** EXTRACT PROVIDED follows **
Ålesund Airport (Ålesund lufthamn, ), or alternatively Ålesund Vigra Airport, is an international airport serving the town of Ålesund in Møre og Romsdal county, Norway. It is located on the island of Vigra in Giske Municipality and features a 2314 m runway aligned 07/25. The airport served 1,077,209 passengers in 2013, making it the tenth-busiest airport in the country. Scheduled services are provided domestically to Oslo, Bergen and Trondheim by Scandinavian Airlines (SAS)¸ Norwegian Air Shuttle and Widerøe. International scheduled services are provided by KLM Cityhopper, Norwegian, SAS and Wizz Air.

The first airport serving Ålesund was Ålesund Airport, Sørneset, a water aerodrome. Vigra, which narrowly beat a proposal for an airport on the island of Gossa as the main airport for Møre og Romsdal, opened on 7 June 1958. It originally featured a 1600 m runway and all scheduled flights were provided by Braathens SAFE. Except for regional routes operated by Widerøe from 1971 to 1993, Braathens flew all routes out of Vigra until 1998. International flights commenced in 1977 and a new terminal opened in 1986. Norwegian Air Ambulance has operated out of the airport since 1988.

Between 1995 and 1998 the 330 Squadron had a detachment at Vigra for its Westland Sea King for search and rescue. Color Air and SAS started flying to Ålesund in 1998. After suffering heavy losses, SAS bought Braathens and Color Air closed down. Norwegian Air Shuttle thereafter entered, first in 2004 and then in 2008. The terminal was expanded in 2007 and the airport has seen an expansion in international destinations.

==History==

===Proposals===
Plans for scheduled flights to Ålesund were first articulated in 1919 by a government commission as part of a coastal seaplane route from Stavanger to Trondheim. The first landing in Ålesund took place on 27 May 1920. Thereafter flights were sporadic. The Royal Norwegian Navy Air Service set up a base at Skutvika near the town center in November 1929, which they used to search for herring. They moved the base the following year, establishing Ålesund Airport, Sørneset. Later used both for civilian flights, scheduled services and Luftwaffe operations, the Sørneset water aerodrome remained in use until 1979.

Work on a land airport around Ålesund started with a public speech held by Hjalmar Riiser-Larsen in 1933. In further speeches, he proposed Vigra or the Moa area of Spjelkavik as suitable locations. The former was preferred by the government, who included it in its 1935 plan for primary airports. Following the Nazi invasion of Norway during World War II, the Luftwaffe also considered Moa as a suitable location for the region, but instead opted to build an airport on Gossa, which was not completed by the end war.
** End of EXTRACT PROVIDED **
** DATASET EXTRACT follows **
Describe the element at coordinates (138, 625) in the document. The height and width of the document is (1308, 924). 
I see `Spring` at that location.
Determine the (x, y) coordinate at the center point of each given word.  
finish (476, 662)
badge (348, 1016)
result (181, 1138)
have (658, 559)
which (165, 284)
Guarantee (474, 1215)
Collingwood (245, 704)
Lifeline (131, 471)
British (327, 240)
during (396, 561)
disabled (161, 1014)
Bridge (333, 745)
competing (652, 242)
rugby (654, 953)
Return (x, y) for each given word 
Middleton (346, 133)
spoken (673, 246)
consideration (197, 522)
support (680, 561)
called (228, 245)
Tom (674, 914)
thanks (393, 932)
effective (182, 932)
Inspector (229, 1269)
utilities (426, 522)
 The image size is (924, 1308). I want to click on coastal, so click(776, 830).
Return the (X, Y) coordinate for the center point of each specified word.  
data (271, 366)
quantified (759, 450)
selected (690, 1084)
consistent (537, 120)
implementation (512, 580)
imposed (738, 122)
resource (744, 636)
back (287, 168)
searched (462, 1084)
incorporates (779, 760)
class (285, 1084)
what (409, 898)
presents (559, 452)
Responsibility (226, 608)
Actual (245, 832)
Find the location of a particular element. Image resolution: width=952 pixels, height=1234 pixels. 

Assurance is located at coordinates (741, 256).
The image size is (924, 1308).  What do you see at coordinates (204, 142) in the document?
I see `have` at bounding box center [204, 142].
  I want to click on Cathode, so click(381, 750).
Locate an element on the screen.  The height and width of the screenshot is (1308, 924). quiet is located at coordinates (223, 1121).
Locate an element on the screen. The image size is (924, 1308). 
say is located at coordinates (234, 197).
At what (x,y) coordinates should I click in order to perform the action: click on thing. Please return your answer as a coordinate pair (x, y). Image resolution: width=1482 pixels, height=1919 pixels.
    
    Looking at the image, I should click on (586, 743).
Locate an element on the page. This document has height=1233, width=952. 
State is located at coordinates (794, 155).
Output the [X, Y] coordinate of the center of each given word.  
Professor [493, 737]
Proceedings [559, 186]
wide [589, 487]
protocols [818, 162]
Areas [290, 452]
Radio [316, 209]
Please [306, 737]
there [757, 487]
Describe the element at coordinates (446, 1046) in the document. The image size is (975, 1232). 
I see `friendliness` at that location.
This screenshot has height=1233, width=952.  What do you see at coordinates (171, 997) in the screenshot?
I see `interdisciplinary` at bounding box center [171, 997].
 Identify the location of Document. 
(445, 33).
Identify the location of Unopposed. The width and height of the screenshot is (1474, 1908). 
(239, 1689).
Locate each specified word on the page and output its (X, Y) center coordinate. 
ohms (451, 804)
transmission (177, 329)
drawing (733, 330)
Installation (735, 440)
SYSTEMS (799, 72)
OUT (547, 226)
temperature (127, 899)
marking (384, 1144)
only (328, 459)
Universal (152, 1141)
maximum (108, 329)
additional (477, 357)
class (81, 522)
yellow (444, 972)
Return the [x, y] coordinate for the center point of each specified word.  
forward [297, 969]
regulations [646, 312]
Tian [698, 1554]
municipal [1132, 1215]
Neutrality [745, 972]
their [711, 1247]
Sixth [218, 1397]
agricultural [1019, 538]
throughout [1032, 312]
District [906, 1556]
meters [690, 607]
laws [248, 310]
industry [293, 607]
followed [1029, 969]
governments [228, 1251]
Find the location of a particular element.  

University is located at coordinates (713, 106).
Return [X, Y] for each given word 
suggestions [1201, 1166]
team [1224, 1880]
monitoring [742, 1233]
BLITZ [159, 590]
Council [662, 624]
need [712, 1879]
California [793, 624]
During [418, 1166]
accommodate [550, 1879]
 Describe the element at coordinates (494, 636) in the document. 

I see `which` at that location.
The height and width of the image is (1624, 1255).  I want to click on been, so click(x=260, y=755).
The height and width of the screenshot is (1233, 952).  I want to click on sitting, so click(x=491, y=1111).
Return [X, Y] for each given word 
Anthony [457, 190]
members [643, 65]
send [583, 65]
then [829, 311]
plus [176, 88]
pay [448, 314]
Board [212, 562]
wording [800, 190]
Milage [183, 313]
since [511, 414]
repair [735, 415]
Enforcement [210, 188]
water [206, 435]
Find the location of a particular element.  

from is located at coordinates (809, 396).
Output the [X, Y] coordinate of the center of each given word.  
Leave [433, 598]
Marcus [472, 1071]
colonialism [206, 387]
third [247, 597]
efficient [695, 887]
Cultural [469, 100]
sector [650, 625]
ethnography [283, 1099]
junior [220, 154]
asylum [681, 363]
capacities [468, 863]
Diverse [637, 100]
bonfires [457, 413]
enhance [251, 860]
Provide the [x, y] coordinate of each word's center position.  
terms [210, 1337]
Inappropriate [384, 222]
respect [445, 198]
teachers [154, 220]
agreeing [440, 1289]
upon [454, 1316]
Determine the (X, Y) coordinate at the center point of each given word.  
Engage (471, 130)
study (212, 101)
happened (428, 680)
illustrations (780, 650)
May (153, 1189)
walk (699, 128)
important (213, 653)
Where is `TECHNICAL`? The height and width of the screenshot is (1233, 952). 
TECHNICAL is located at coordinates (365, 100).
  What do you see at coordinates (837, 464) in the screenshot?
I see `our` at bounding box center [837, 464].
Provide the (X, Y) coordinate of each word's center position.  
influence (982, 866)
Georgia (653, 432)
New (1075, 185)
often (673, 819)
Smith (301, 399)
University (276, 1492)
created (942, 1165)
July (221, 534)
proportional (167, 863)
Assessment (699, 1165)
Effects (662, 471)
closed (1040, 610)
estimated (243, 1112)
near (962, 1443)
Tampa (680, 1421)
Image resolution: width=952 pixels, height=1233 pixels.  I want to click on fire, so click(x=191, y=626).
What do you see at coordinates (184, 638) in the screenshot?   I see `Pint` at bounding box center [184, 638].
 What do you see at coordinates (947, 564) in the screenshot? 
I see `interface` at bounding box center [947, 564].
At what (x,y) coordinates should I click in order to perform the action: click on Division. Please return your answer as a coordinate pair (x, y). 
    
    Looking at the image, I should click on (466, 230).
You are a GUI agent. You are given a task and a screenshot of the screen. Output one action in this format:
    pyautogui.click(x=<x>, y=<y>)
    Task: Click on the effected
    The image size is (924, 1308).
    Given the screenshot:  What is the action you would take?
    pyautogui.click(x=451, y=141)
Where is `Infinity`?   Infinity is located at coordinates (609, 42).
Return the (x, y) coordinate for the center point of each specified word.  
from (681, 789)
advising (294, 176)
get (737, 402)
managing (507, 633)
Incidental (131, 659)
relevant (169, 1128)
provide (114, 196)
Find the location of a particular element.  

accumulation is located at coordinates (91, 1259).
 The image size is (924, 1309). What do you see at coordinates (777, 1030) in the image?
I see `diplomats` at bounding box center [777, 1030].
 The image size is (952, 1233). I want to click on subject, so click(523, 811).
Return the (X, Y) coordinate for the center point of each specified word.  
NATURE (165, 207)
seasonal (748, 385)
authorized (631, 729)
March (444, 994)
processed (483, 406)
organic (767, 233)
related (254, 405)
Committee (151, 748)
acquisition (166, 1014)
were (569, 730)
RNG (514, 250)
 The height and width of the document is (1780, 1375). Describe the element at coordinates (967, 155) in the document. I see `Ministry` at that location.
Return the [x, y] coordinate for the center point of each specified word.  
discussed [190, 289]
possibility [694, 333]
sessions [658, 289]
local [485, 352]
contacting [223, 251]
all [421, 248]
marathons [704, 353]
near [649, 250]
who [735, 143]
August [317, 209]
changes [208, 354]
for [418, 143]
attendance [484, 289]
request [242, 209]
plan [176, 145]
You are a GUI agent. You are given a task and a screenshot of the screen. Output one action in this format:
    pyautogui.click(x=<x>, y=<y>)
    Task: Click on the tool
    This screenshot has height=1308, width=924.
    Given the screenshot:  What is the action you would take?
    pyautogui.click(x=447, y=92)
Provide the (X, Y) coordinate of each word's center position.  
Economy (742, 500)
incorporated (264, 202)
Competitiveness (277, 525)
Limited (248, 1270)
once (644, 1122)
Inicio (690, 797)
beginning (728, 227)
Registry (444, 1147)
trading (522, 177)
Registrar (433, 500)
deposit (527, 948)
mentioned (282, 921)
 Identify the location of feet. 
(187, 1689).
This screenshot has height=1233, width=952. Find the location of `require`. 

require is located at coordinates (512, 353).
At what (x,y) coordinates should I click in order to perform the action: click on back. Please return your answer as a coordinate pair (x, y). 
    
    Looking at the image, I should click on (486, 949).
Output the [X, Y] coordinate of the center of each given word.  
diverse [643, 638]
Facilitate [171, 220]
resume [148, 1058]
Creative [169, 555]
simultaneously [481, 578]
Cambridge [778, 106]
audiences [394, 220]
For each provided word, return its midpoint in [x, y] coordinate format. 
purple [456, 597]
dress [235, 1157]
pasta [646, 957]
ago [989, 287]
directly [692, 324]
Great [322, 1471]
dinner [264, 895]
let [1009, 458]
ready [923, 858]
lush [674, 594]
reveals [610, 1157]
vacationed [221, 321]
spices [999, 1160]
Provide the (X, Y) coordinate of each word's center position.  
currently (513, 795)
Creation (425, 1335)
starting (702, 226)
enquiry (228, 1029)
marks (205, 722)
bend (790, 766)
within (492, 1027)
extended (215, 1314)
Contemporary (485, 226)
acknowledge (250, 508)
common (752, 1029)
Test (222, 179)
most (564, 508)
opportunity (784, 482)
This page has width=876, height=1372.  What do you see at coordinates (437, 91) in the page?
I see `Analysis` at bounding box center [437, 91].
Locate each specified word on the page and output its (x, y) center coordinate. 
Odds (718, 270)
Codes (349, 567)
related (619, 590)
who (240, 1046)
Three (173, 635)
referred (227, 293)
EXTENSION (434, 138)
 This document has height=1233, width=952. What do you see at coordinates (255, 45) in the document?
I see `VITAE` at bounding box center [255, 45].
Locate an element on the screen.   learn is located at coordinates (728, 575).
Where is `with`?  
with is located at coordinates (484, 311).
** End of DATASET EXTRACT **
ASSIGNMENT 1 -> On what date did Vigra open, according to the Ålesund Airport text?
ASSIGNMENT 2 -> Using the Ålesund Airport text, explain what the Royal Norwegian Navy Air Service used its base at Skutvika for.
ASSIGNMENT 3 -> Continue the Ålesund Airport history from its last sentence.
The listing has no connection to the Ålesund Airport text.

EXERCISE OUTPUT 1 -> Vigra opened on 7 June 1958.

EXERCISE OUTPUT 2 -> The Royal Norwegian Navy Air Service set up the base at Skutvika, near the town center, in November 1929. It used the base to search for herring.

EXERCISE OUTPUT 3 ->
After the war ended, Møre og Romsdal County Municipality established a commission to look into the location of a central airport for the county of Møre og Romsdal. They concluded that since Gossa was nearly completed and was more centrally located within the county, it would be a preferred location. Community leaders in Ålesund lobbied to have Vigra chosen, and in 1951 two students completed calculations showing that Vigra would be cheaper than Gossa. Despite this, Gossa was selected by Parliament in 1952.

===Construction===
The Civil Airport Administration (CAA) issued NOK 3.2 million for the upgrade of Gossa in 1955. However, Vestlandske Luftfartsselskap, which was operating the seaplane route along the coast, launched a plan to operate Scottish Aviation Twin Pioneer aircraft from a 400 m runway at Vigra. The CAA therefore placed Gossa's funding on hold. Ålesund Municipality appointed a commission which demanded that the runway should be 1000 m, allowing for operation of the de Havilland Heron. They negotiated the purchase of the necessary 50 ha of land at Vigra and started construction on 9 January 1957. At this point Vigra was planned as a regional airport.

Within a short period the CAA determined that the Twin Pioneer would not be approved and that, following Braathens SAFE Flight 253 that Heron's would not be allowed to fly during winter. The municipality therefore applied in February 1957 that Vigra be given status as a primary airport. Parliament approved this and granted funding for air traffic control and operations. Construction involved building a 1600 by 40 m runway and 350 m to taxiway. These were built by Veibygg, Fredrikstad Granittkompani and Korsbrekke og Lorck. The terminal was building measured 820 m2, of which 300 m2 was a garage, and was built by Bjarne Haugseth. Ålesund Municipality was the owner and developer. Three radio beacons were built.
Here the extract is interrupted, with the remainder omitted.